#### Instructions to follow:
Copy the items from the line with "The image size is (713, 1568)." through the line with "will click(46, 470).", and change "stock search" to "stock lookup". Keep everything else unchanged.
══════
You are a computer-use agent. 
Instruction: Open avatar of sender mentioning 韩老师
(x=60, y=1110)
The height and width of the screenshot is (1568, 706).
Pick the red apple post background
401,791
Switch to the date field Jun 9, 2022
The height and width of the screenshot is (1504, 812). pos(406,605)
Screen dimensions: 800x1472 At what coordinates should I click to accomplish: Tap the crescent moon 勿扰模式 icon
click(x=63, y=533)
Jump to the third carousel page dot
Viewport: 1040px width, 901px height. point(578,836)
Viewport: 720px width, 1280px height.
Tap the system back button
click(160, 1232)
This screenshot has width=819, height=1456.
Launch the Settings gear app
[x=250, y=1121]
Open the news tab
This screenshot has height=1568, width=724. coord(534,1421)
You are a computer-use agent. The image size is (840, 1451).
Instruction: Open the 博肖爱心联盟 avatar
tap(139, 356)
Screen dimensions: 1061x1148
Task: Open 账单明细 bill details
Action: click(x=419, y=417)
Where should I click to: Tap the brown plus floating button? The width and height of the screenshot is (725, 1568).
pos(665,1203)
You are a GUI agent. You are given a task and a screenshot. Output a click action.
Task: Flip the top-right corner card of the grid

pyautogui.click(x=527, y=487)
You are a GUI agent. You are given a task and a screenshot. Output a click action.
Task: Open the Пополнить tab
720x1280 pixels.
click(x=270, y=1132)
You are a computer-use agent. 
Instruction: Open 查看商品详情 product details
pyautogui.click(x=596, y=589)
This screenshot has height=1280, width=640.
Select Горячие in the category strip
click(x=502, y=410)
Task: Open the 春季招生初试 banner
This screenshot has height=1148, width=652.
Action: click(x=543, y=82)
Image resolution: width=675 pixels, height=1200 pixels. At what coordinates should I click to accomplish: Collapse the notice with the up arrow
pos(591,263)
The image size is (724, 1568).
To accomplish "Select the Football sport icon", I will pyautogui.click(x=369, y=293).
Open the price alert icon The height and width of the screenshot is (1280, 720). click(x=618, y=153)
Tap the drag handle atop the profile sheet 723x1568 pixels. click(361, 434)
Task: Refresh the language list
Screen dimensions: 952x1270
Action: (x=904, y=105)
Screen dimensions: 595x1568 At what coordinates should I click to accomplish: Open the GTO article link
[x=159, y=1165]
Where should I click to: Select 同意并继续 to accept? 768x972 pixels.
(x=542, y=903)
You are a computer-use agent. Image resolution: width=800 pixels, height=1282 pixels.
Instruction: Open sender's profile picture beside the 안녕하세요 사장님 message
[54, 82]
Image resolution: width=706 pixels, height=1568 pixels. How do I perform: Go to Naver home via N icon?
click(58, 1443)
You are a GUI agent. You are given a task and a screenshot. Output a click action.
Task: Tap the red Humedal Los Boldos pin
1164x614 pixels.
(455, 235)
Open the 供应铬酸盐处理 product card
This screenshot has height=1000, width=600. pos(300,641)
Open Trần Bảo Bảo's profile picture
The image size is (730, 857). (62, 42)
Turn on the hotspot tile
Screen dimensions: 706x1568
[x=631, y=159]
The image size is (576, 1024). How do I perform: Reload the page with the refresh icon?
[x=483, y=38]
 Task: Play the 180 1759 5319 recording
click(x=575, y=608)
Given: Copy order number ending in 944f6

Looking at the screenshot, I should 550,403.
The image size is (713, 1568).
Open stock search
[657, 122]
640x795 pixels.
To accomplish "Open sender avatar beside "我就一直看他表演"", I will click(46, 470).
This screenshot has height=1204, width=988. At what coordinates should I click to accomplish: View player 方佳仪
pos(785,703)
══════
#### Completed exercise:
The image size is (713, 1568).
Open stock lookup
[657, 122]
640x795 pixels.
To accomplish "Open sender avatar beside "我就一直看他表演"", I will click(46, 470).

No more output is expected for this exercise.